◆ Your task ◆
Format everything in the data from the line containing "Given: Click the Add Admin Roles combo box" down to the end as a Markdown table with the columns Number and Entry, numbering each line and skipping blank ones. Leave the pictures out of the table.

◆ Data ◆
--------------------------------------------------
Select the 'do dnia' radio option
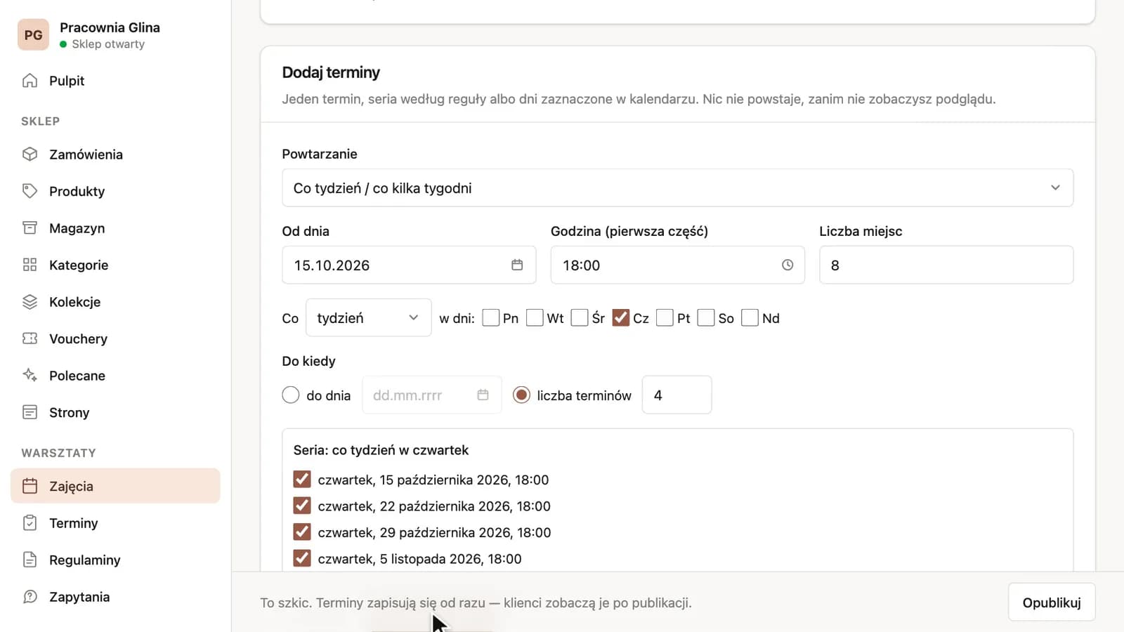The width and height of the screenshot is (1124, 632). (x=291, y=395)
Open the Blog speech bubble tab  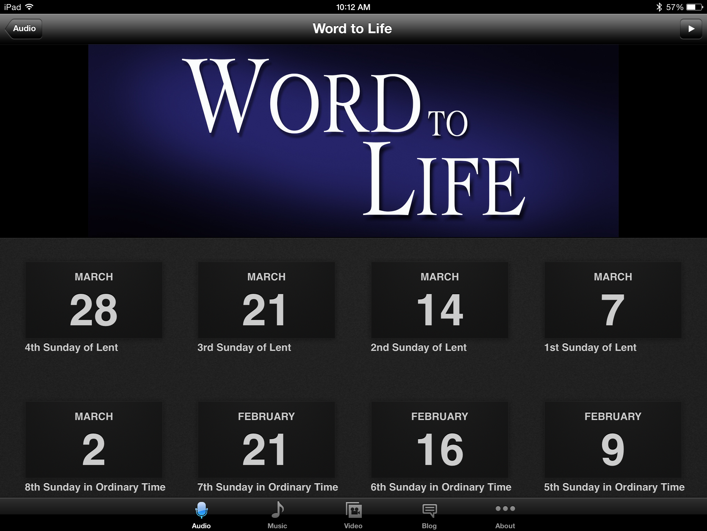(x=429, y=510)
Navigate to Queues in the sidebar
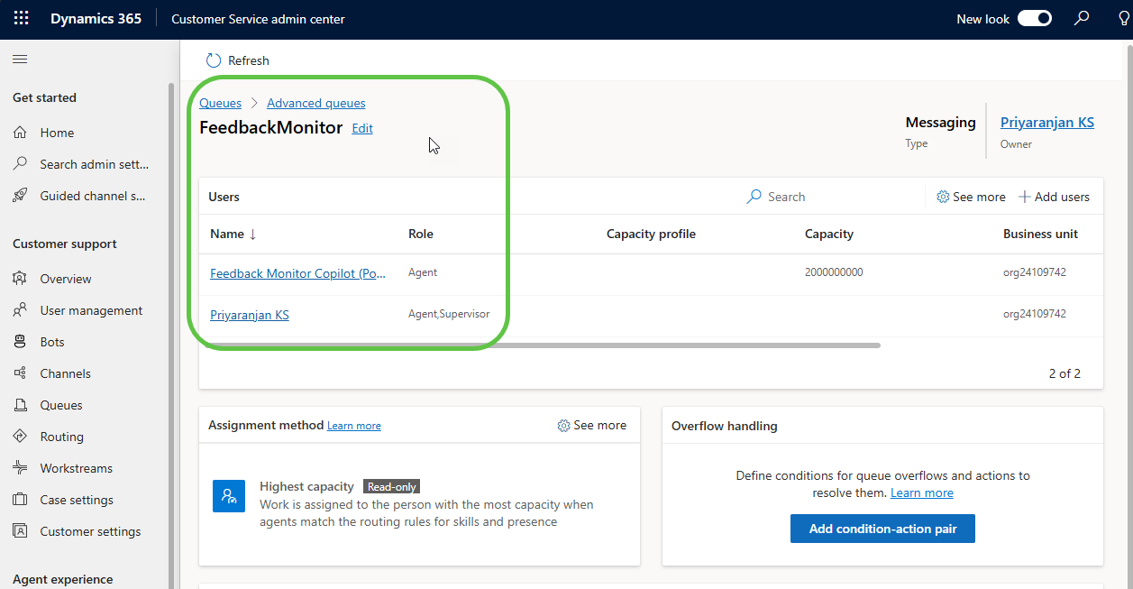 click(60, 405)
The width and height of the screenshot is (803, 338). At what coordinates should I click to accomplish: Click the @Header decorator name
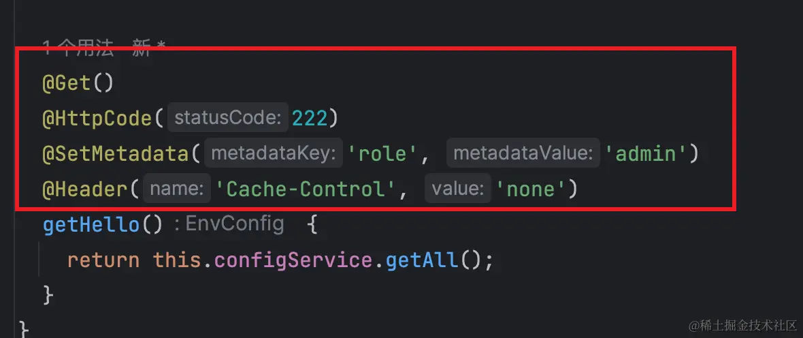pyautogui.click(x=85, y=189)
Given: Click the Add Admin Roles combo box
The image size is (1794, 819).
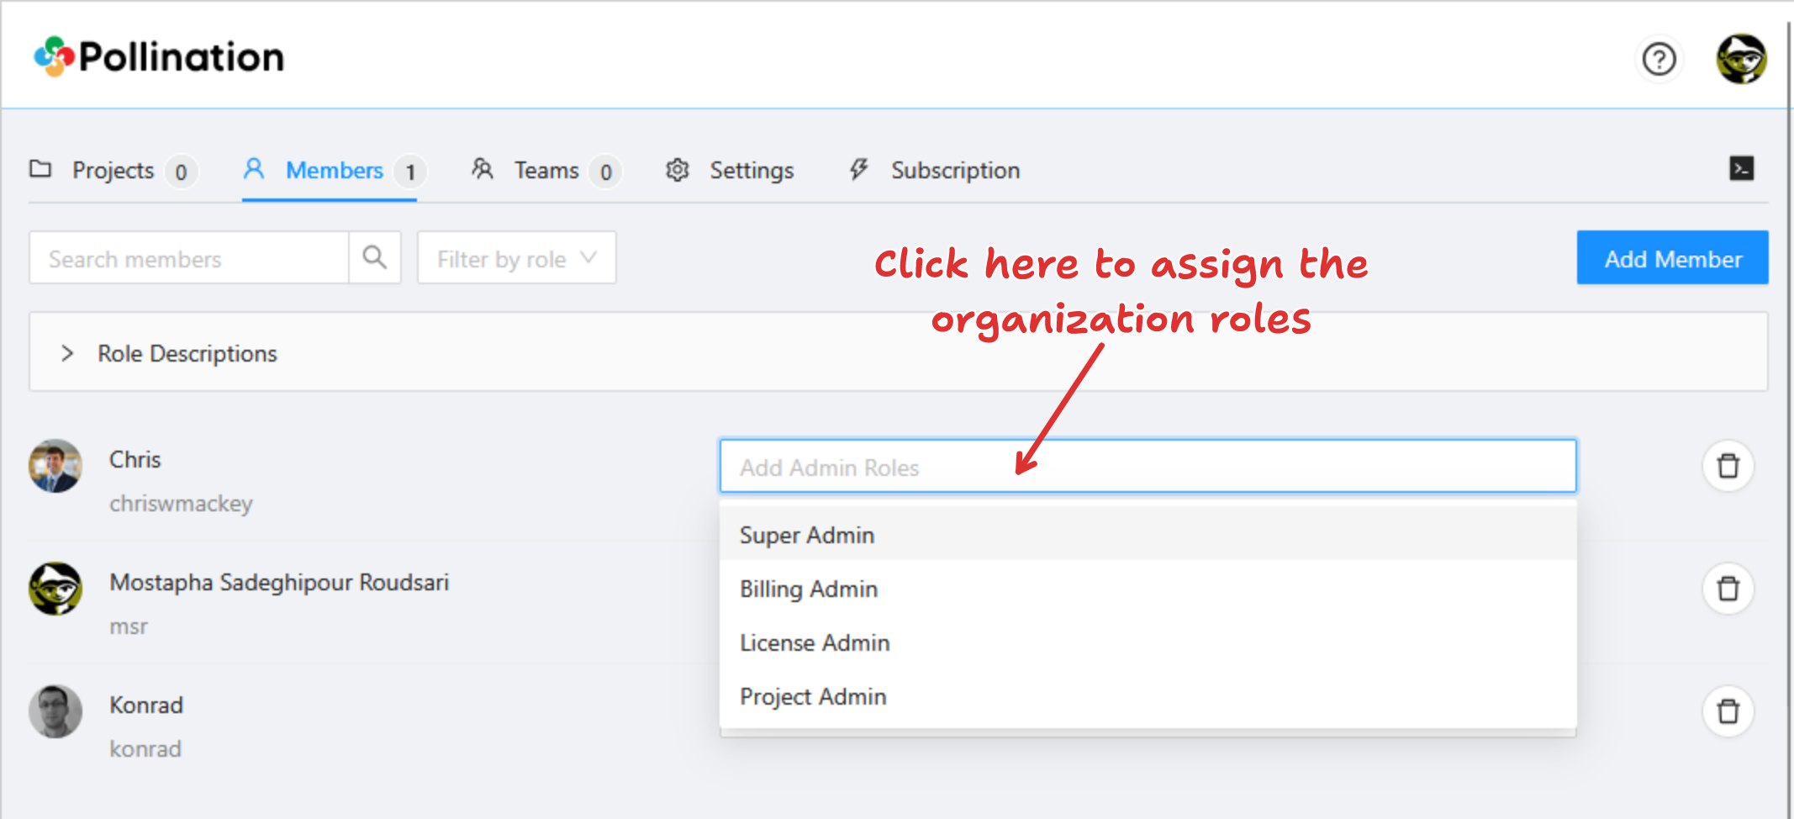Looking at the screenshot, I should [1147, 467].
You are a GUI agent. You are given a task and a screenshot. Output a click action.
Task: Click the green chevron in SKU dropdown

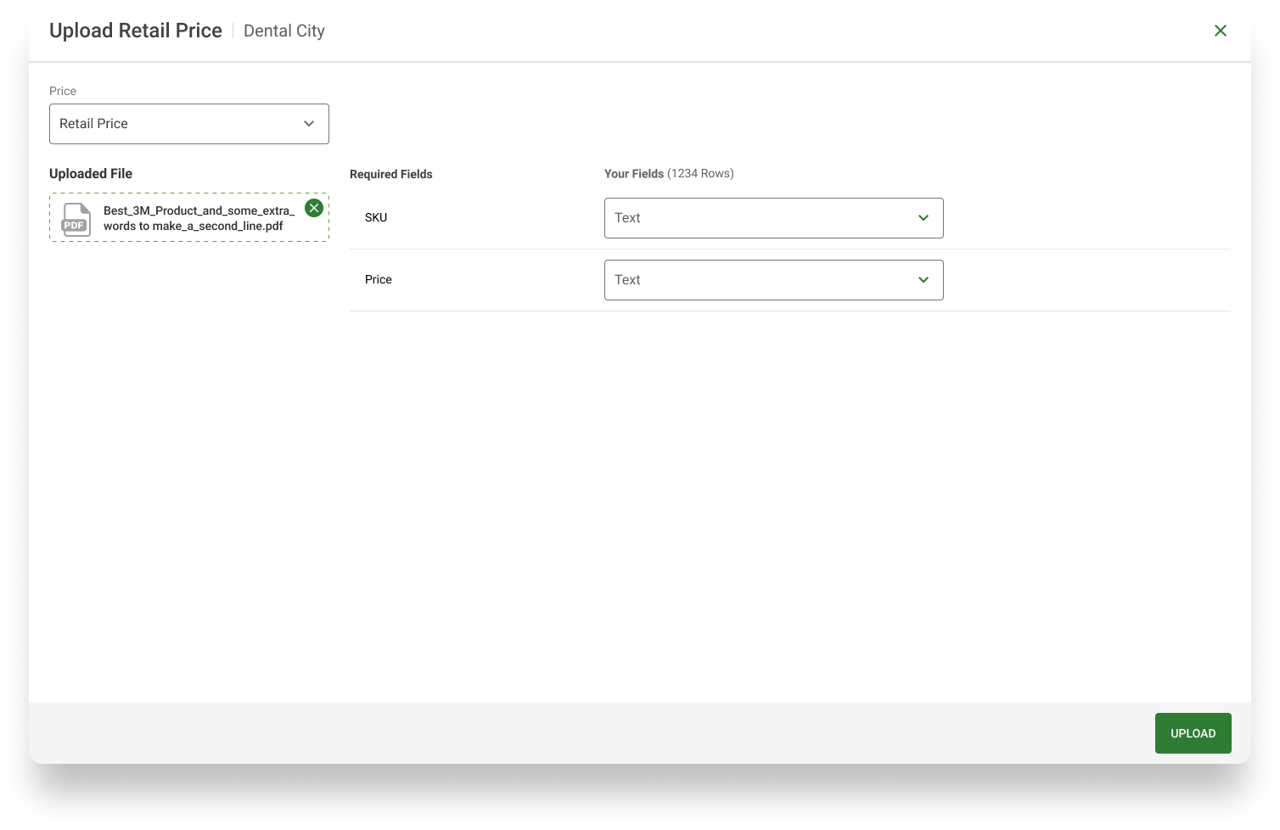click(x=924, y=218)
--------------------------------------------------
◆ Solution ◆
| Number | Entry |
|---|---|
| 1 | Given: Click the Add Admin Roles combo box |
| 2 | The image size is (1794, 819). |
| 3 | Looking at the screenshot, I should [1147, 467]. |
| 4 | You are a GUI agent. You are given a task and a screenshot. Output a click action. |
| 5 | Task: Click the green chevron in SKU dropdown |
| 6 | click(x=924, y=218) |